As health insurers' provider networks get more narrow, many states adopt standards to ease consumer concerns about limited selections of doctors and hospitals, reports The New York Times. For instance, in New York, doctors must tell patients prior to treatment what insurance they accept. And if needed, the patient can look for providers outside the network at no additional cost.
Another state, Washington, in April adopted a new rule requiring insurers incorporate certain adequacy standards in their provider networks, FierceHealthPayer previously reported. Those changes effectively require insurers to broaden their networks.
During this past open enrollment period, states found many consumers purchased healthcare reform plans based on price alone, without realizing the plans came with narrow networks.

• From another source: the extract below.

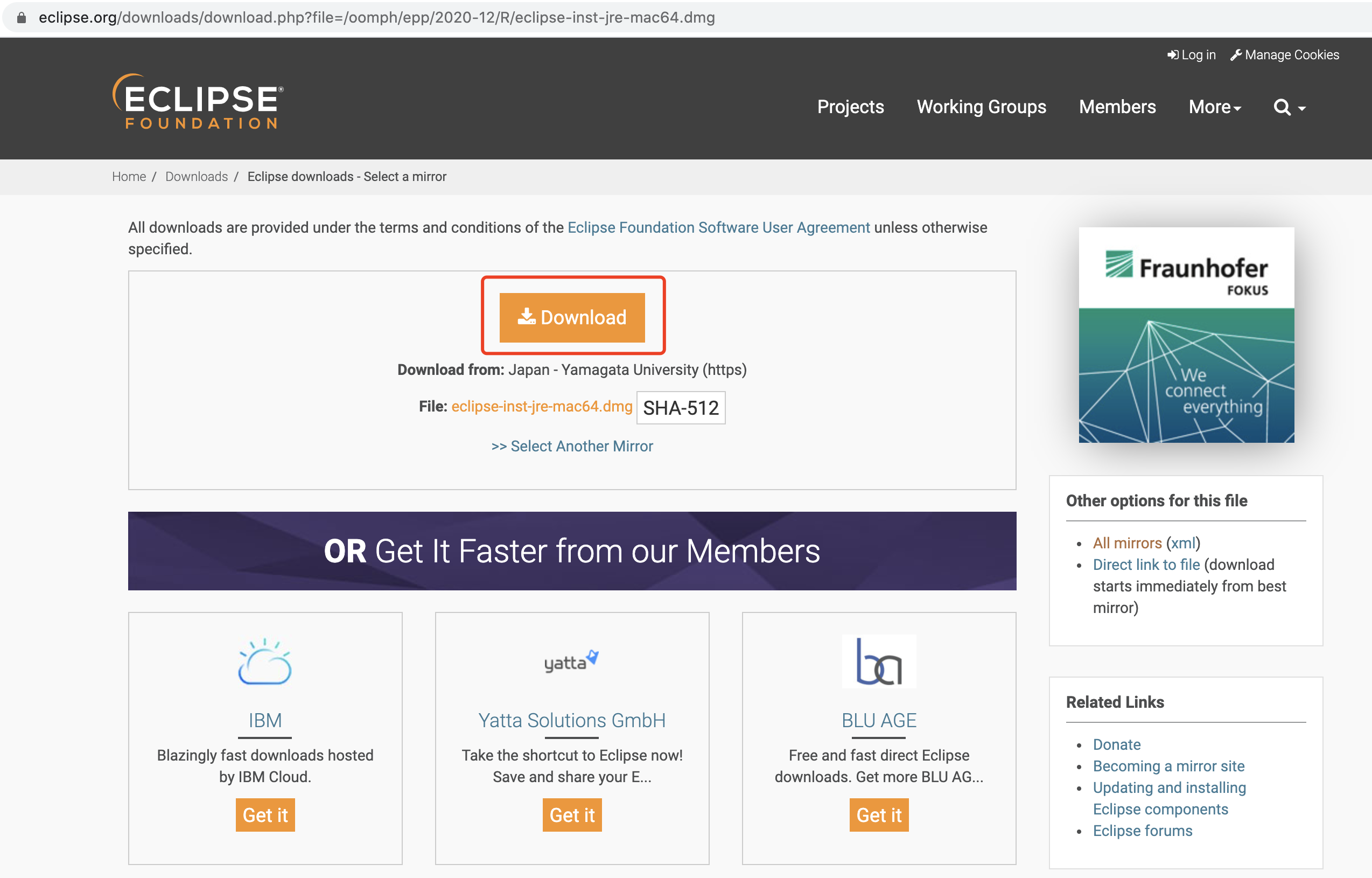This screenshot has height=878, width=1372.
Task: Click the Downloads breadcrumb link
Action: click(196, 177)
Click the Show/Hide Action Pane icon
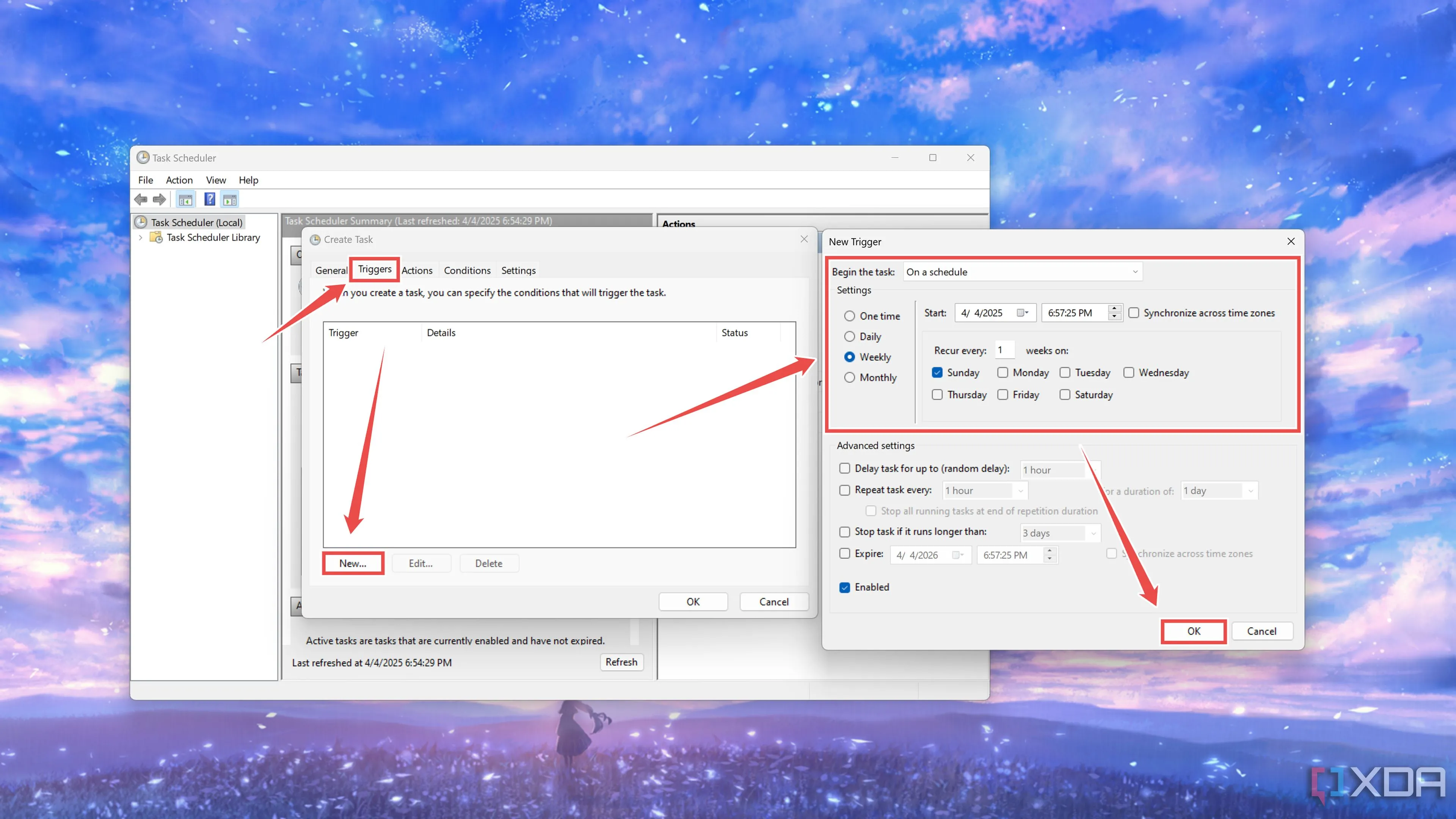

"I heard from many consumers who were upset to find their health plan no longer included their trusted doctor or hospital," Washington Insurance Commissioner Mike Kreidler told the Times. "Some people discovered this only after they had enrolled."
To avoid these network surprises, federal officials are developing new standards that will be similar to those used to determine whether Medicare Advantage plans have enough doctors and hospitals in their networks. Such standards regulate the minimum number of primary care doctors a health plan must include, depending on various population factors, notes the Times.
When insurers submitted their applications to sell health plans on the federal marketplace last month, they had to list every doctor, hospital and pharmacy in their networks. Under the new standards, insurers must have contracts with at least 30 percent of essential community providers that treat low-income people. Insurers also must have networks that are sufficient in number and type of providers to avoid unreasonable delays in care, notes the Times.